The task -> Please give the number of lines in the material below that contain "computer", and provide nothing besides that number.

Records supplied ->

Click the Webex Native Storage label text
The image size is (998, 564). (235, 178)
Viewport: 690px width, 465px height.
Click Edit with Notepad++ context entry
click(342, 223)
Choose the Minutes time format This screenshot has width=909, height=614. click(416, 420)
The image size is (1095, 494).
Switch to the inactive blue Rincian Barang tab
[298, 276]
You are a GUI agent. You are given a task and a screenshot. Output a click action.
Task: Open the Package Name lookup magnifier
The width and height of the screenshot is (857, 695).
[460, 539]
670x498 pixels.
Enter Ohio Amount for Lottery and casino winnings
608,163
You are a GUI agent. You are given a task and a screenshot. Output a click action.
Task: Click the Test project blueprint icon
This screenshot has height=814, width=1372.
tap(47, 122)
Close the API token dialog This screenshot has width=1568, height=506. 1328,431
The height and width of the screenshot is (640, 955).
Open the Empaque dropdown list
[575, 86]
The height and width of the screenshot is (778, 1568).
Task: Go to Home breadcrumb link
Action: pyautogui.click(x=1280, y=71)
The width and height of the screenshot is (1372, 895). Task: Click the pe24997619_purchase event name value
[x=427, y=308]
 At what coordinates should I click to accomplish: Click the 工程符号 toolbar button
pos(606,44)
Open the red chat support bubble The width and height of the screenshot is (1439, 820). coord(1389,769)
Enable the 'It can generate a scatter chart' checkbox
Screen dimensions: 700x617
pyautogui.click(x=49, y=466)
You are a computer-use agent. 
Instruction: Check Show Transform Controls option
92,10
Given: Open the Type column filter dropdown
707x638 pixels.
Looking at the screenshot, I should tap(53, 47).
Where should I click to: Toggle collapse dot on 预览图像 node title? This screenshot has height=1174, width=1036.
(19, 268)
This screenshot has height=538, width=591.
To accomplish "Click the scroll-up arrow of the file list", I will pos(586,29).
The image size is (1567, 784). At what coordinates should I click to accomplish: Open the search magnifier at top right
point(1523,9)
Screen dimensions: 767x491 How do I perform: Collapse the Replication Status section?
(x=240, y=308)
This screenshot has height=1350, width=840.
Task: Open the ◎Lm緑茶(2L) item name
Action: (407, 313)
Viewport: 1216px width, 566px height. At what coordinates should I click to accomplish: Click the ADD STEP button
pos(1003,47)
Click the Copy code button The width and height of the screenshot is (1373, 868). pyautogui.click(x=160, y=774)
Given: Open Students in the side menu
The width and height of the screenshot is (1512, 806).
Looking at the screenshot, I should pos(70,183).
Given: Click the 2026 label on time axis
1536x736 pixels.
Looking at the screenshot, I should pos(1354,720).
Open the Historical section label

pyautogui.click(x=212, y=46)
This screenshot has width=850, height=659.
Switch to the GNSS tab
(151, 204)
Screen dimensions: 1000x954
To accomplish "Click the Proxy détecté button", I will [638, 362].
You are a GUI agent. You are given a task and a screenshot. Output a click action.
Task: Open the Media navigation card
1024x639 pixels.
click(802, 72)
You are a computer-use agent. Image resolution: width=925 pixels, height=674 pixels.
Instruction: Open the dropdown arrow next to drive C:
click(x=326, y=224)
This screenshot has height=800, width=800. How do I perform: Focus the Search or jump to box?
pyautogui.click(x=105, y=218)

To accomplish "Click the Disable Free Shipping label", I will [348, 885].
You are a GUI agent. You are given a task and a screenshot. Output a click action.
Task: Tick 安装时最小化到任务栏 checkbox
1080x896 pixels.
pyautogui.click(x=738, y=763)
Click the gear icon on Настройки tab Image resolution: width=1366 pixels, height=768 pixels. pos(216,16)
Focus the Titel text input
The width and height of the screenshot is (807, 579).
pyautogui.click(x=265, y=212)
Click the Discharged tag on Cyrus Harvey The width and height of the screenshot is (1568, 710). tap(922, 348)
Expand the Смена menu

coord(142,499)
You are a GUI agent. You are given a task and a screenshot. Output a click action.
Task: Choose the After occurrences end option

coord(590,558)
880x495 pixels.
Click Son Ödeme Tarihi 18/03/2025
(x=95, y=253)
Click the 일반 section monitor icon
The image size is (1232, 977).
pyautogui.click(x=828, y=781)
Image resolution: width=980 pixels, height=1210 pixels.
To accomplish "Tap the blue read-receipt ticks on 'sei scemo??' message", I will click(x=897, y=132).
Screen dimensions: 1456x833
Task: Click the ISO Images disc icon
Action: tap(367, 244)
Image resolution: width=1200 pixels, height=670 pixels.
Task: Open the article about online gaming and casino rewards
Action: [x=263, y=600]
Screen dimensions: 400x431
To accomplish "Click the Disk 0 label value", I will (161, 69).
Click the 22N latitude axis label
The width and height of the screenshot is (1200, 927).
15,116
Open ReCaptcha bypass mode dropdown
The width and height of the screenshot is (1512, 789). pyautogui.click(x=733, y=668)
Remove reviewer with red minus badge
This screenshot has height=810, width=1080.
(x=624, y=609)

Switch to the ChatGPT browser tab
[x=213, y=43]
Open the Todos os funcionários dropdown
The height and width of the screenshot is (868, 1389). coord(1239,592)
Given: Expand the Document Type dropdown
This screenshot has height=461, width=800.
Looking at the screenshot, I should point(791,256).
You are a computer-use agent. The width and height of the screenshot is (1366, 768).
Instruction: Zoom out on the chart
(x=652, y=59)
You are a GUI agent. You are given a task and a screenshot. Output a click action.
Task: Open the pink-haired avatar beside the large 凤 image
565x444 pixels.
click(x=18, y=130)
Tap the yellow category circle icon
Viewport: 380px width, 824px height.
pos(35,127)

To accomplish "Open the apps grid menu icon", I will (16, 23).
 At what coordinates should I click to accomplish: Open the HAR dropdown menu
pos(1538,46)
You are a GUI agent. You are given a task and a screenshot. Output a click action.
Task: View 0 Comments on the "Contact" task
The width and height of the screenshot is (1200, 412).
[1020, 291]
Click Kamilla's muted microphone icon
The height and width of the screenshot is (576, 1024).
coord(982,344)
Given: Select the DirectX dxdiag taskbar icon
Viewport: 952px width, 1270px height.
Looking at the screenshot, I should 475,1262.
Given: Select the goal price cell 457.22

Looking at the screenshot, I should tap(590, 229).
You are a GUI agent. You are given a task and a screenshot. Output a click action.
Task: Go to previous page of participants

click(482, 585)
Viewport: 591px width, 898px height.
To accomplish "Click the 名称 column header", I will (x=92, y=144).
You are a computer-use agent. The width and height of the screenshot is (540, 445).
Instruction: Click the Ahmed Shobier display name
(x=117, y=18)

Reply to the task -> 4